LR: I was disappointed in the lack of promotion/sales on that album. Mike Rubini did a great job, and Cher was the perfect performer. It just didn't work.
LR: The only challenge was when they delivered the Wally Heider truck [remote studio recording truck] I requested, it was parked in the garage directly adjacent to the entire garbage collection for the Sahara. It was July, and the air intake for the truck's air conditioning system was, you guessed it, facing the giant rotting garbage collection.
CS: What would Cher wear to the studio?
LR: Jeans and T-shirts.
CS: Were Sonny & Cher very different socially from how they worked in the studio? Did they (Sonny) talk about work all the time?
LR: They were fun people. We rarely talked about work. Sonny took care of the people who were involved with their success. If you were given an "El Primo" shirt and/or jacket, you were honored. I was.
CS: What are your favorite Larrabee Sound recordings over all? And your favorite projects you’ve done since then?

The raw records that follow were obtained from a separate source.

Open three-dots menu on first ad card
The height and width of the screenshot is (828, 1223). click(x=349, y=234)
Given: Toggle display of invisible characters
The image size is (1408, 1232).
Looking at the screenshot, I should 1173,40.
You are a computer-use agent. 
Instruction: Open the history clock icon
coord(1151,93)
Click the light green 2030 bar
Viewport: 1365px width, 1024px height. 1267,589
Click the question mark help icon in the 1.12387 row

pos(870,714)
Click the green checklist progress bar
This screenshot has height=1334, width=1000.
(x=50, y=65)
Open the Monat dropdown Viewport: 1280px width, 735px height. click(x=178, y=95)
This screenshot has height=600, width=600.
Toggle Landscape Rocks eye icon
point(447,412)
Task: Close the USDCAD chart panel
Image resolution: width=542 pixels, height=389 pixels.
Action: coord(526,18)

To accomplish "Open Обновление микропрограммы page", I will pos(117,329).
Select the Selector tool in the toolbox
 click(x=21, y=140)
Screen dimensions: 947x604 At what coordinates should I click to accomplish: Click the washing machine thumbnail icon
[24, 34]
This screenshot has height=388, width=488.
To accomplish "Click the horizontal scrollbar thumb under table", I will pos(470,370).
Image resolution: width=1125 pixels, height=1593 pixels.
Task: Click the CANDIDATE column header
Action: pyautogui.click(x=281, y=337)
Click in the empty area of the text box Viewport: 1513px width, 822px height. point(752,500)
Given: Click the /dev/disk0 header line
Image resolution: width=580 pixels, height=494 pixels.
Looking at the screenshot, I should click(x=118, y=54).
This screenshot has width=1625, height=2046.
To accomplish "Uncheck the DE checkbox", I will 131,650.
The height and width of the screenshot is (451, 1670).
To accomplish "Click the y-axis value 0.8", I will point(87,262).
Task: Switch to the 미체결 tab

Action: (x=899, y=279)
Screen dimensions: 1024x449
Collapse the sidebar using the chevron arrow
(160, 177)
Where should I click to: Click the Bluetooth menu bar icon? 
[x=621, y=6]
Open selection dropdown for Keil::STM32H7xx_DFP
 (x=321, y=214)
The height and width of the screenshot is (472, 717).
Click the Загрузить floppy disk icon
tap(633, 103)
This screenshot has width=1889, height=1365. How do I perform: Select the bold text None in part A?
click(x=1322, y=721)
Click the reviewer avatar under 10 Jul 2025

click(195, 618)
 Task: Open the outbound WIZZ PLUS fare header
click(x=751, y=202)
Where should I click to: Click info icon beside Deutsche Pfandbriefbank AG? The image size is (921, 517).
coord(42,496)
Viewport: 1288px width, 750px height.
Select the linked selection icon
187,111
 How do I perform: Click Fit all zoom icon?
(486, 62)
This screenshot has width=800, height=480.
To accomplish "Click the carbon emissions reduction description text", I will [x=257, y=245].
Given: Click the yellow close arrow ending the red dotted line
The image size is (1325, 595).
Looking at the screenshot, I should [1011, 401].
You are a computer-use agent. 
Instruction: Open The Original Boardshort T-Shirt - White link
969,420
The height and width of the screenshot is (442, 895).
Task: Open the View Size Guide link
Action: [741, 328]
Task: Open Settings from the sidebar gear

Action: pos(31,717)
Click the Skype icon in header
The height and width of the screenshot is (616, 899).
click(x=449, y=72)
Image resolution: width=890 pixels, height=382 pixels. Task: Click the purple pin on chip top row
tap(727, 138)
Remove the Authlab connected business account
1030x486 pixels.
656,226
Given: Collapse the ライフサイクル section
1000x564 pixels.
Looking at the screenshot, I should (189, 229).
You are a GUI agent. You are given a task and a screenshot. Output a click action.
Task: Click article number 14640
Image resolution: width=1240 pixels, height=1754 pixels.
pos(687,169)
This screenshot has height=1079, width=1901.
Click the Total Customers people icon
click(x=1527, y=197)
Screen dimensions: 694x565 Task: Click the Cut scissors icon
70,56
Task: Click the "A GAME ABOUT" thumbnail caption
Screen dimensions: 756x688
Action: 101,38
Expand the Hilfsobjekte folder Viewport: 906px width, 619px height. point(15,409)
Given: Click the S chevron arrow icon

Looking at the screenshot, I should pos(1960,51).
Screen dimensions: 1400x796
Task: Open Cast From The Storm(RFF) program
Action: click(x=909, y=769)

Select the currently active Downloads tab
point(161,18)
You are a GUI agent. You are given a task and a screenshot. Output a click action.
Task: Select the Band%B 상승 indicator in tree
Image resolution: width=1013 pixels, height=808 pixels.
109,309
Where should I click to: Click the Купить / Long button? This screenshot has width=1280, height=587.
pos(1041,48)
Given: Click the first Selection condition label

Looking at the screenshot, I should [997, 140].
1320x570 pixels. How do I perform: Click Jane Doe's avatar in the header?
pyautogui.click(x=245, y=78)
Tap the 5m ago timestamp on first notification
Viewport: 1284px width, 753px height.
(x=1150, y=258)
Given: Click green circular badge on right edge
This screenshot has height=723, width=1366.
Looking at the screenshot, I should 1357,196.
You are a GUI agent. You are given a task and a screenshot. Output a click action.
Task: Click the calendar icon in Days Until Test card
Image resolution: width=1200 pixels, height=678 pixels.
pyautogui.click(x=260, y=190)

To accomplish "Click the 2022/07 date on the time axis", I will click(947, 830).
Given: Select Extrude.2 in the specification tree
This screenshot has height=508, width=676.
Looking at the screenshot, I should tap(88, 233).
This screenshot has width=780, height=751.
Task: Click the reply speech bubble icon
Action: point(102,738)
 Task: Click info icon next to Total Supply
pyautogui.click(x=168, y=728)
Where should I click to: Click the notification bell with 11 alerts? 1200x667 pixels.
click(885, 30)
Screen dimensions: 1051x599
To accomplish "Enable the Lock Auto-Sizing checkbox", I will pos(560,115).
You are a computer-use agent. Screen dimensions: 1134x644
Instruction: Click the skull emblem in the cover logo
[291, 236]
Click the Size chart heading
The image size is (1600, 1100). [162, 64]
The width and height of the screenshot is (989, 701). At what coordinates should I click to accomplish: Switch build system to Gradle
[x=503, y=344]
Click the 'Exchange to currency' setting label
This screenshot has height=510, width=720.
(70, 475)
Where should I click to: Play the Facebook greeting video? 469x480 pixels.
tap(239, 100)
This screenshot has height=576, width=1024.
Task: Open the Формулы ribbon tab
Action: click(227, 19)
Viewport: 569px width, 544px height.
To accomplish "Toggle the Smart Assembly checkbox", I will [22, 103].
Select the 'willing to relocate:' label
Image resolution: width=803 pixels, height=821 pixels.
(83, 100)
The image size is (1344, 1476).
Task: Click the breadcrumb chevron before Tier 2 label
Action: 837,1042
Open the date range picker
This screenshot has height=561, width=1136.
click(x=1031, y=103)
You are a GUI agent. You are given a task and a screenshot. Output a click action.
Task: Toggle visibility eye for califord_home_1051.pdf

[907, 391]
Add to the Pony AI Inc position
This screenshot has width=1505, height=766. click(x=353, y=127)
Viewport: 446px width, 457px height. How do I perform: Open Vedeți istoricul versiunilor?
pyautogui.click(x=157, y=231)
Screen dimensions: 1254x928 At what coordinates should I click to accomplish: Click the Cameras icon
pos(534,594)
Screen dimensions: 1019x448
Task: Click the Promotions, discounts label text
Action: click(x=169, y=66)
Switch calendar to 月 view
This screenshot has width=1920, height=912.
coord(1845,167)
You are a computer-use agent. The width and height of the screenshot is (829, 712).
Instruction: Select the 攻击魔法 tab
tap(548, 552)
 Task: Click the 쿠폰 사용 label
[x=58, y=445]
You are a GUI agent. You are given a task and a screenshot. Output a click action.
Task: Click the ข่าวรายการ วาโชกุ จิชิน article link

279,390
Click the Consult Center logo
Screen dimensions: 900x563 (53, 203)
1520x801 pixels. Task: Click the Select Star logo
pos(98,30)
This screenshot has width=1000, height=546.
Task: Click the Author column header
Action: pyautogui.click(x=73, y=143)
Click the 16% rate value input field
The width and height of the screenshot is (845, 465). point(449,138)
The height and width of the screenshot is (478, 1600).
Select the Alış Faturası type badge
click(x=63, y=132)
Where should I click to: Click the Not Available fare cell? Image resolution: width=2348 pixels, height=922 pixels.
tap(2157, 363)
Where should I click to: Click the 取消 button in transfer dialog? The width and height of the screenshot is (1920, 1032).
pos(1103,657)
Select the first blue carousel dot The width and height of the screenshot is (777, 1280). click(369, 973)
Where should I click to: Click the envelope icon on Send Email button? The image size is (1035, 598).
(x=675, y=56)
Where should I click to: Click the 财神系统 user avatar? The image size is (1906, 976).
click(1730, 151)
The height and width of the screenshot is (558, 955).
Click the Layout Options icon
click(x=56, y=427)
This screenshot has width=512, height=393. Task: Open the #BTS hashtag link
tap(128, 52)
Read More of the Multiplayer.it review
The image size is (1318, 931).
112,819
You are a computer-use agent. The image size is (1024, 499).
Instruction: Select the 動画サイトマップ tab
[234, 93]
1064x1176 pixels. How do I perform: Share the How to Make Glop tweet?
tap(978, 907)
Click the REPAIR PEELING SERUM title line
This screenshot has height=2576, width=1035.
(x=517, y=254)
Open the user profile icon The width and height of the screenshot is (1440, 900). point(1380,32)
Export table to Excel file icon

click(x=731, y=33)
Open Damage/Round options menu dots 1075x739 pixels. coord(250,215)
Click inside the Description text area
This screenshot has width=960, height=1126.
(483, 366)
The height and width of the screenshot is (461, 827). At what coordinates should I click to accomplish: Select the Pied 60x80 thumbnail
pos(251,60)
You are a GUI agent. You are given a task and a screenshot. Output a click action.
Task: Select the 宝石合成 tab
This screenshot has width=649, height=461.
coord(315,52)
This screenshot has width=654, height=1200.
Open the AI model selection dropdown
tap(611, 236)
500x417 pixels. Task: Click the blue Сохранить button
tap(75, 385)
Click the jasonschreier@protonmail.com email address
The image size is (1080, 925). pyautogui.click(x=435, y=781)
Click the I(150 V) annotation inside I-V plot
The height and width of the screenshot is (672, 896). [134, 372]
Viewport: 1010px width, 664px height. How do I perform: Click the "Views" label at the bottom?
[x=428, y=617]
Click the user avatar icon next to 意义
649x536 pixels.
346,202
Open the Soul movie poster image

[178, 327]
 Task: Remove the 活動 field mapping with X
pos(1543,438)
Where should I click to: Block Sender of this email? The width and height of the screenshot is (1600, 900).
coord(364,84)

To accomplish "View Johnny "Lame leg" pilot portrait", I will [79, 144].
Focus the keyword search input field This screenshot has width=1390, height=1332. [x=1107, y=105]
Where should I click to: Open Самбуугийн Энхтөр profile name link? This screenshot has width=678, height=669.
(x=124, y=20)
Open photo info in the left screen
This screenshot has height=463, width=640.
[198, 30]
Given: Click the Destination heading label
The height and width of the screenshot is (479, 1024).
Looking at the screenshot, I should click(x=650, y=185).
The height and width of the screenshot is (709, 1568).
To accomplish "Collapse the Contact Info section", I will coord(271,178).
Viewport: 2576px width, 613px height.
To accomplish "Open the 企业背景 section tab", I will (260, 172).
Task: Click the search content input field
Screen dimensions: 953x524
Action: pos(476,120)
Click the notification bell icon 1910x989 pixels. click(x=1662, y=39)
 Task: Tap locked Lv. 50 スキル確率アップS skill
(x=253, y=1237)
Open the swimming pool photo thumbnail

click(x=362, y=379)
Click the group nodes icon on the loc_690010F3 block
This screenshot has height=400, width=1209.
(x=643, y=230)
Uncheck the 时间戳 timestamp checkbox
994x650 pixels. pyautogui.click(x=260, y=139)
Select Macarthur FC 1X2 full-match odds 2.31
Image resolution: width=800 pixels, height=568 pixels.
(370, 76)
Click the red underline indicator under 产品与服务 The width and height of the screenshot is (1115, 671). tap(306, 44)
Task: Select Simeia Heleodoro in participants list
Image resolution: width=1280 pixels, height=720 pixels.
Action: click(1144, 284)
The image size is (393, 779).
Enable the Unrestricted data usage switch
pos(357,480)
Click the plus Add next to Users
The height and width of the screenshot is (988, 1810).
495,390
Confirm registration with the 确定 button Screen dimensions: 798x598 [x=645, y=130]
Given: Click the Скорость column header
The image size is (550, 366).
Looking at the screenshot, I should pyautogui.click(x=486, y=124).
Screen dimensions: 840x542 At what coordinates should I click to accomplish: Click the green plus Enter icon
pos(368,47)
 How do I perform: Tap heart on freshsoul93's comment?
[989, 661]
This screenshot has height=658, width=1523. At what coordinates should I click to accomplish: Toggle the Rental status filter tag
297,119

LR: I got out of the business in the early '80s. There was too much talent going unnoticed while noisemakers were turned into megastars. It stopped being fun. I don't have a favorite overall recording. We had too small rooms, and I developed the concept of isolating the strings by putting them into Studio 2. They could see the conductor via closed-circuit TV. It made for some pretty good-sounding tracks. The cavernous sound of "Gypsys," although I still love it, was replaced by the tighter-sounding "Half Breed" and "Dark Lady" tracks.